The concurrent lack of LH support for Leydig cells resulted in a drop of testosterone production after treatment, and serum testosterone in both G1 and G2 differed from control from day 60 on. However, in G1 testosterone concentrations stabilized after day 60, while in G2 they decreased until day 90, reaching values close to zero and differing from G1. In fact, a previous study reported testosterone concentrations after the second immunization with Bopriva similar to those observed in surgically castrated bulls (Amatayakul-Chantler et al. 2013). This observation suggests that anti-GnRH titers were already high enough in G1 to affect hypophysis LH secretion with a single dose (Needham et al. 2019), although probably much lower than the titers normally found after the boost (Amatayakul-Chantler et al. 2012). As the main goal of immunocastration in the beef industry is to reduce aggressive behavior, rather than being an anticonception strategy, the use of a single dose of the vaccine could be an alternative to reduce testosterone concentrations for short periods (up to 90 days) with lower costs. However, on must take in account that the production of antibodies after immunization against GnRH is highly variable among individuals (Balet et al. 2014), and other studies did not observe changes in testosterone concentrations before the second injection of the vaccine (Janett et al. 2012; Marti et al. 2015). In the perspective of the commercial use of the vaccine, such potential variations in results are not desirable and may eventually overcome the economic advantages of using a single dose.

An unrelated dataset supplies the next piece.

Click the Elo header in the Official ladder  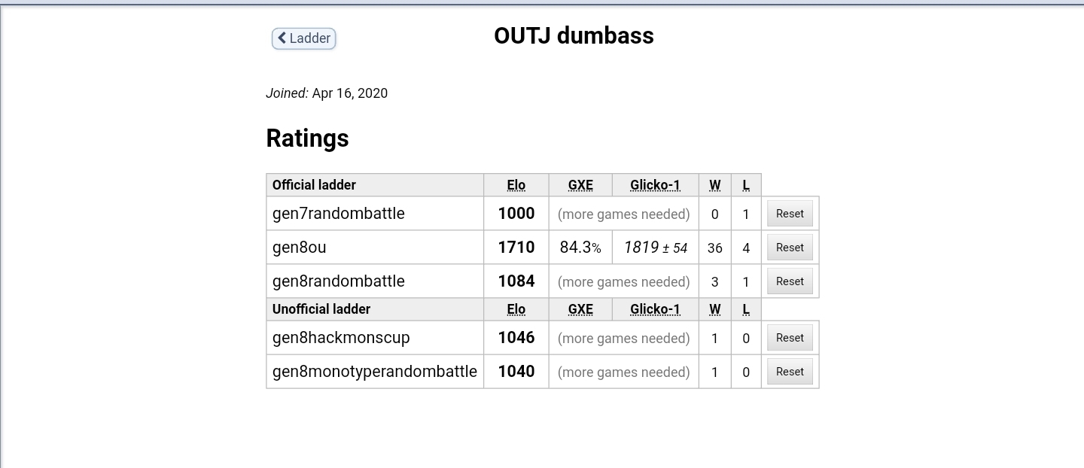coord(516,185)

The dramatic drop in testosterone concentrations in G2 was likely to impact somatic development, due to the lack of its anabolic effects. As an additional evidence of the changes in testicular function, we evaluated body weight gain throughout the experiment, as well as the dressing percentage and subcutaneous fat deposition at slaughter. Despite of a lower final body weight in G1, compared with the CG, there was no difference among groups in total or in average daily weight gain. Previous studies reported that the lack of the anabolic effects of testosterone in castrated steers may affect the average weight gain (Cook et al. 2000). In the current experiment, however, a significant difference in testosterone serum concentrations between control and treated groups only occurred at days 60 and 90 and could speculate if the lack of differences in weight gain and in subcutaneous fat coverage could reflect the relatively short period from immunization to slaughter, as long-term effects could not be evaluated. On the other hand, the dressing percentage was greater in the group receiving two immunization vaccines (G2), as previously reported (Amatayakul-Chantler et al. 2013). Contrasting results (differences in weight gain, but not in carcass traits) were found when three doses of anti-GnRH vaccine were used; however, bulls were evaluated for a longer period (D'Occhio et al. 2001). In this regard, the potential effects of different immunocastration schedules on the performance and meat traits of cattle may be affected by the interactions with genetic background (Monteiro et al. 2014), finishing diet (Prado et al. 2015), and interval from vaccination to slaughter (Needham et al. 2019).

In summary, immunocastration affects testicle morphology, testosterone production, and sperm characteristics, in a time- and dose-dependent way. A single dose of an anti-GnRH vaccine affects all morphological and functional parameters but cause milder effects than the conventional schedule of two doses. Changes in morphological and functional characteristics in bulls receiving either one or two immunizations are observed at similar time-points, but with different intensity, which is likely related to the differences in antibodies titers.